Elegance Envisioned: Luxury Italian Wedding Invitations at Gritti Palace, Venice
As a luxury wedding invitation designer and artist, I love the thrill of working on new collections and curating the most beautiful collections of stationery for specific high-calibre editorials. This editorial collection is designed for a wedding at Gritti Palace in Venice, Italy. In this luxury Italian wedding invitations collection, I aim to convey an Italian collection that is a testament to the unparalleled beauty and rich heritage that is held within the history of Italy. If you’re having a private Italian villa wedding, this is the perfect wedding invitation design inspiration for you.
Designing new collections
Whenever I observe the other wedding vendors and the way that they engage and contribute to creating work for editorials, I came to a realisation of my own. I oftentimes notice that wedding gown designers, of course, take weeks if not months to work on the gown’s cut, its shape, the embellishment and embroidery and the final finishing to create a product that will reflect their brand and raise their profile. That is after all the whole point of creating an editorial collection. To work with a team or like-minded professionals and curate an editorial that will raise our profile and elevate our collective brands.

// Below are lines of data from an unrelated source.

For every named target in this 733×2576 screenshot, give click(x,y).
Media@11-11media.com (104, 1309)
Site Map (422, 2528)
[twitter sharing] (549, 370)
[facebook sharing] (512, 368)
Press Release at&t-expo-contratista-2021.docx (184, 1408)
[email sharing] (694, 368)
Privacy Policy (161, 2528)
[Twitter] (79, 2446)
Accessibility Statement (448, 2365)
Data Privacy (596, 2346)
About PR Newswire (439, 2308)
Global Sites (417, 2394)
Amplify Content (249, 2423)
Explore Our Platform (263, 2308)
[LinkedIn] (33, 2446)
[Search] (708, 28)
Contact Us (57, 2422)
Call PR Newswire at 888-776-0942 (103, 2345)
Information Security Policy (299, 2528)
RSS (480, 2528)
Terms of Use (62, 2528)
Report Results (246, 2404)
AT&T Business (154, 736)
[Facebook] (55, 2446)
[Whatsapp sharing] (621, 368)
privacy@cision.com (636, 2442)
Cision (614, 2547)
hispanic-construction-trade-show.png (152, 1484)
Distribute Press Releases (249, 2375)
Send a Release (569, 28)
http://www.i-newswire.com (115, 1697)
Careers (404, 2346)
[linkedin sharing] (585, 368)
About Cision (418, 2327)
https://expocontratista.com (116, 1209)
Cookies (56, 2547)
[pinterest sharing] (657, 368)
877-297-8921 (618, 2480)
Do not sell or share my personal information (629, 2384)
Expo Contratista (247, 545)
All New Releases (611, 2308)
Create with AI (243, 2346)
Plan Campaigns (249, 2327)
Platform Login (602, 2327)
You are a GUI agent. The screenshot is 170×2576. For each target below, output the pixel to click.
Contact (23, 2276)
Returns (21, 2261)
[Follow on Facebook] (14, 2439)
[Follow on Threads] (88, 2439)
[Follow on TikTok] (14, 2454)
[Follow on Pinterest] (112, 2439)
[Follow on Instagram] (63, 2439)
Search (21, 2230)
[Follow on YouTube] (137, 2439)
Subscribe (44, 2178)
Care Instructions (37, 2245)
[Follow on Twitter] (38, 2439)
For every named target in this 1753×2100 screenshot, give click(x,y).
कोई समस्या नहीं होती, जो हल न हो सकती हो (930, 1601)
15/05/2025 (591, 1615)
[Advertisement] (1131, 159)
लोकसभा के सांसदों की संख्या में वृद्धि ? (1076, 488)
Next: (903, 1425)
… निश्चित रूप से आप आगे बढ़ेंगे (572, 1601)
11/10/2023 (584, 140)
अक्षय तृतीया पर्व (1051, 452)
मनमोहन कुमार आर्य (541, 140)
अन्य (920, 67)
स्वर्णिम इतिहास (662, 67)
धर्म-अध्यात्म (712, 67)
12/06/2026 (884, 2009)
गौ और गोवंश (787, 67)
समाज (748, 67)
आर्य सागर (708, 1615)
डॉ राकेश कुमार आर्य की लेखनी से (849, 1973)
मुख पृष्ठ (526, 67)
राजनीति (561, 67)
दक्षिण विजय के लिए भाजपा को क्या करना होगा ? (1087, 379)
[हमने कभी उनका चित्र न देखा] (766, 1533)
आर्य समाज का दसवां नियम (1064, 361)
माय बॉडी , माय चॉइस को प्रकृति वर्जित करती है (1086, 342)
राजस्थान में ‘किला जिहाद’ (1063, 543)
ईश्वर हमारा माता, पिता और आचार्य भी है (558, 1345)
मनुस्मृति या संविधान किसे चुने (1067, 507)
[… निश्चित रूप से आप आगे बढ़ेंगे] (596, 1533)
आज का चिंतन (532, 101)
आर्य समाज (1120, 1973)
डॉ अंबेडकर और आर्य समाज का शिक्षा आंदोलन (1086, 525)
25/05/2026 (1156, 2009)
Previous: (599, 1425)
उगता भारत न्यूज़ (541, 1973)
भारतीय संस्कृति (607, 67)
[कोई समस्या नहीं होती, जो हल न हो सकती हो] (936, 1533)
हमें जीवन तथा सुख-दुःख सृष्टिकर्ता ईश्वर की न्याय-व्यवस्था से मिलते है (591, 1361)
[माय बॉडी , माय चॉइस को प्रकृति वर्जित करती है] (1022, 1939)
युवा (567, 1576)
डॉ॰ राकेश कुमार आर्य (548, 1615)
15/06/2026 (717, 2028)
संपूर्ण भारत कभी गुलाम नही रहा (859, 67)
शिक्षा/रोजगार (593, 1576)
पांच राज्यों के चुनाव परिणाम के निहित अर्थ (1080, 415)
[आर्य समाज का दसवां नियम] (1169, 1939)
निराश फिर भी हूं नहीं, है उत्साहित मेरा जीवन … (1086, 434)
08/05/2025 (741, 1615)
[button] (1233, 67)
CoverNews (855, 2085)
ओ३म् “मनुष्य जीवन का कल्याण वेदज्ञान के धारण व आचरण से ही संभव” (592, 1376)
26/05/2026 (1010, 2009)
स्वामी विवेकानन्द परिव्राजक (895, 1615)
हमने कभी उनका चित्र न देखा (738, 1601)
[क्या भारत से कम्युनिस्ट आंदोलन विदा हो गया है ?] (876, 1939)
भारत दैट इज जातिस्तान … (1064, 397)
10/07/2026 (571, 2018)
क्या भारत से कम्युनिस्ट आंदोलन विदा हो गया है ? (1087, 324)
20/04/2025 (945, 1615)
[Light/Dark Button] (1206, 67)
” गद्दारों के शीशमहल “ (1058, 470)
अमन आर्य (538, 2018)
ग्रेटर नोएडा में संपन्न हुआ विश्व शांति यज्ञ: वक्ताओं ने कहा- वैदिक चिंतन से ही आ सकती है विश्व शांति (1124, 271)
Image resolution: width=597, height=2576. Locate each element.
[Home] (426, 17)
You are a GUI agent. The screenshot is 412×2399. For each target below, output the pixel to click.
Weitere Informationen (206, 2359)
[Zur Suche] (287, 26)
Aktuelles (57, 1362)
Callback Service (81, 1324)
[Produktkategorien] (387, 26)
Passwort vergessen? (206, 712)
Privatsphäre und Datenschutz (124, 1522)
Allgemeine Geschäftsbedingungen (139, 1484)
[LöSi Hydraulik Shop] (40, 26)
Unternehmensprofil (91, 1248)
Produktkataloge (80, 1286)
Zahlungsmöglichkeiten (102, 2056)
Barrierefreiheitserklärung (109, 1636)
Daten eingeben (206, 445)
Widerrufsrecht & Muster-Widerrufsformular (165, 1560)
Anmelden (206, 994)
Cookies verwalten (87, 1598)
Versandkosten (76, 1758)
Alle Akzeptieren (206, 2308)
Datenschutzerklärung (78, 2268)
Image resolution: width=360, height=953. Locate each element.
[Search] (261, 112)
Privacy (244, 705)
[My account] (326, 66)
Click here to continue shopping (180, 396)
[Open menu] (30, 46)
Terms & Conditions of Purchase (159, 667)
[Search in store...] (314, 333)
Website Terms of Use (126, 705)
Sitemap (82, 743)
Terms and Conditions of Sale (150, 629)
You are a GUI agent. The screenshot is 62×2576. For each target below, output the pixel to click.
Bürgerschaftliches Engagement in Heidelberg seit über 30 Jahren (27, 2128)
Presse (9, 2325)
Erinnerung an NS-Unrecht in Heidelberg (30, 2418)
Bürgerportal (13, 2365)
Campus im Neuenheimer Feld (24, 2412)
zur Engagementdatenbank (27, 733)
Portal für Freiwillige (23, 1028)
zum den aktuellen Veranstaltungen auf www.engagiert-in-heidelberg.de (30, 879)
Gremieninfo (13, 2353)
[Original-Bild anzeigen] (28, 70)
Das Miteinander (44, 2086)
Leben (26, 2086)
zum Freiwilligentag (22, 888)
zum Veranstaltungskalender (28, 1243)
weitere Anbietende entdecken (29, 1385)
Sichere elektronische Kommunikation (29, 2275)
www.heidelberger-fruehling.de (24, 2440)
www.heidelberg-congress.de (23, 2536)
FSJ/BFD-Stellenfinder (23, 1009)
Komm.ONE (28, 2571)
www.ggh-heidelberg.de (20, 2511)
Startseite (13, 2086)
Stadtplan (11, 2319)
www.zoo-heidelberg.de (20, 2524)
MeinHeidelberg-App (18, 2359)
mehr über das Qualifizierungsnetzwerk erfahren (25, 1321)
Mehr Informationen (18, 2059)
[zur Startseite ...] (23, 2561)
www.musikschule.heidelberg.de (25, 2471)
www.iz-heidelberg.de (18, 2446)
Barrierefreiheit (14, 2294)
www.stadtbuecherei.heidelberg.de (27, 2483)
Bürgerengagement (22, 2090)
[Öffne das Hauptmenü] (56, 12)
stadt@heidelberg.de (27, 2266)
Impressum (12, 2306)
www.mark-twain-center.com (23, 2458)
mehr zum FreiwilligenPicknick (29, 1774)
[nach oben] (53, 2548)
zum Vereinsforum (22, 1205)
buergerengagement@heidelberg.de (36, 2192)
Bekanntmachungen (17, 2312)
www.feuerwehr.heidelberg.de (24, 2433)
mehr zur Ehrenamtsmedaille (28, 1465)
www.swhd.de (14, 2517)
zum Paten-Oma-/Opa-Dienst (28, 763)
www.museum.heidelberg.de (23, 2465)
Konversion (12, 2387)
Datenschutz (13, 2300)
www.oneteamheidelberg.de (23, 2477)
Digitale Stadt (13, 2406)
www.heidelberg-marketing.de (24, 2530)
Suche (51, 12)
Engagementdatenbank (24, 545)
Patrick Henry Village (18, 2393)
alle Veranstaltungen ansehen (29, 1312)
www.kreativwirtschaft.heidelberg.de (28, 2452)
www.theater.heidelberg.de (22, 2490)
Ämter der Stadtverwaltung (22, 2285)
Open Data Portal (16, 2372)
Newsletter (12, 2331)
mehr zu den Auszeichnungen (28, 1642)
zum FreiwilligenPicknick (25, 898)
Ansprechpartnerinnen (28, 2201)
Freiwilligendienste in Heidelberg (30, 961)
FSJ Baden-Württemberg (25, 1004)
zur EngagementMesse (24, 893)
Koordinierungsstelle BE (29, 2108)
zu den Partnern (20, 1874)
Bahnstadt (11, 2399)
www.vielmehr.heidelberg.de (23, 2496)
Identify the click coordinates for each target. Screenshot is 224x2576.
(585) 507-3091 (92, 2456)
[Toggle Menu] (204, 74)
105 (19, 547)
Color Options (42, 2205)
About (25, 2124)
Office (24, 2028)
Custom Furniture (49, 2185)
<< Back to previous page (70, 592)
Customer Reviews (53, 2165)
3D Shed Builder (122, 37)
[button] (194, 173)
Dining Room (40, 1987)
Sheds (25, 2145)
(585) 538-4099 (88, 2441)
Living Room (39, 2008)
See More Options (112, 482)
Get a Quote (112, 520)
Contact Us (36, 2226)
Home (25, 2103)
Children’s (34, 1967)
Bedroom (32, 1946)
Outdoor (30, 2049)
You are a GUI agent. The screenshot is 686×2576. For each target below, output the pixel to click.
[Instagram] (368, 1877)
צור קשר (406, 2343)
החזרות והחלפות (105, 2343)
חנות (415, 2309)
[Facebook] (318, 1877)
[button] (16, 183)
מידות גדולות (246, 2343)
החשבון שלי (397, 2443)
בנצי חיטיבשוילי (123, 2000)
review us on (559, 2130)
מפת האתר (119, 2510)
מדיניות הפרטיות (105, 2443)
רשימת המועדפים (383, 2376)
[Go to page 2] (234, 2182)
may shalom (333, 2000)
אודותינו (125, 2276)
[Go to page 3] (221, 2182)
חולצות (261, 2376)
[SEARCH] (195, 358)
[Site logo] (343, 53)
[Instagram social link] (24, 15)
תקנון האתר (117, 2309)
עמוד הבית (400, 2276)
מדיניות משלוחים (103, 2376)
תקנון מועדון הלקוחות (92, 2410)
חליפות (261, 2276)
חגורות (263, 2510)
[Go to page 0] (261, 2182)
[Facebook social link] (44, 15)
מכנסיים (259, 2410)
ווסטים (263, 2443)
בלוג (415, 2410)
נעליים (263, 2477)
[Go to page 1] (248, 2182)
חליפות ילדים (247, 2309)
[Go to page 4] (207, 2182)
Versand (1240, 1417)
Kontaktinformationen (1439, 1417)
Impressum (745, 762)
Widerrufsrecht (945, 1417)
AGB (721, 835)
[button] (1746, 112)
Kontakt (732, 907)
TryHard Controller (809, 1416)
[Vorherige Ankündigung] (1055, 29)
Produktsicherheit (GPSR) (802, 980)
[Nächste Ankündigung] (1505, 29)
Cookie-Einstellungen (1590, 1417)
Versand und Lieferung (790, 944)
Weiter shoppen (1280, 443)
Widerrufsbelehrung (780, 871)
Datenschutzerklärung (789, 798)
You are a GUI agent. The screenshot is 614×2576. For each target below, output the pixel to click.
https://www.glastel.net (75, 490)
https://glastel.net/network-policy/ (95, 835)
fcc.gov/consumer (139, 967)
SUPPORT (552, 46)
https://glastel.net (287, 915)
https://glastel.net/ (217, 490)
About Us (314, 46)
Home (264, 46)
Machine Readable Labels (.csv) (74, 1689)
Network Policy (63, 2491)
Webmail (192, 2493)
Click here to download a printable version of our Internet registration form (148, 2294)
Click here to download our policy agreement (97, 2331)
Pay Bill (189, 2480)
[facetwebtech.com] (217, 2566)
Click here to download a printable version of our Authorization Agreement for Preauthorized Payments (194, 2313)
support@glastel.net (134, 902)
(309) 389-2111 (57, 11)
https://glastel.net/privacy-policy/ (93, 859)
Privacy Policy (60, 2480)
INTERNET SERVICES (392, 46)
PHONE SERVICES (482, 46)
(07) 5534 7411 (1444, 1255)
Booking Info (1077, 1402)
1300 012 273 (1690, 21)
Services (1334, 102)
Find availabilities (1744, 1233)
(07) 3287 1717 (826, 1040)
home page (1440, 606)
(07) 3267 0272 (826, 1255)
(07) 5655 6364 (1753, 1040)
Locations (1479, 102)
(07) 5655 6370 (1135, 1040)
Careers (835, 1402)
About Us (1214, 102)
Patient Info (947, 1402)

Yet do wedding dress designers make a new dress for every single editorial shoot? Many of them use the same dress and send it out to multiple editorials. I have certainly taken notice of this.
Now what I have started to do is this. Repurpose key pieces.
Let me explain.
Original custom design
Normally with every single editorial collaboration that I take on I try to push myself as a wedding invitation designer. I ask for a full creative design inspiration board and use that to design 100% original creative, unique wedding invitations, consisting of artwork, painting illustrations, watercolours, handwritten calligraphy and elaborate create designs.
However for this Gritti Palace editorial, I had a few key pieces left over from a previous shoot that were not used! They were pretty special pieces and it was such a shame that they wouldn’t see the light of day. I simply used those pieces, particularly the blue floral wedding invitation from below and created a new collection using pale blue and gold with a spark of magenta and hot pink for the place names below.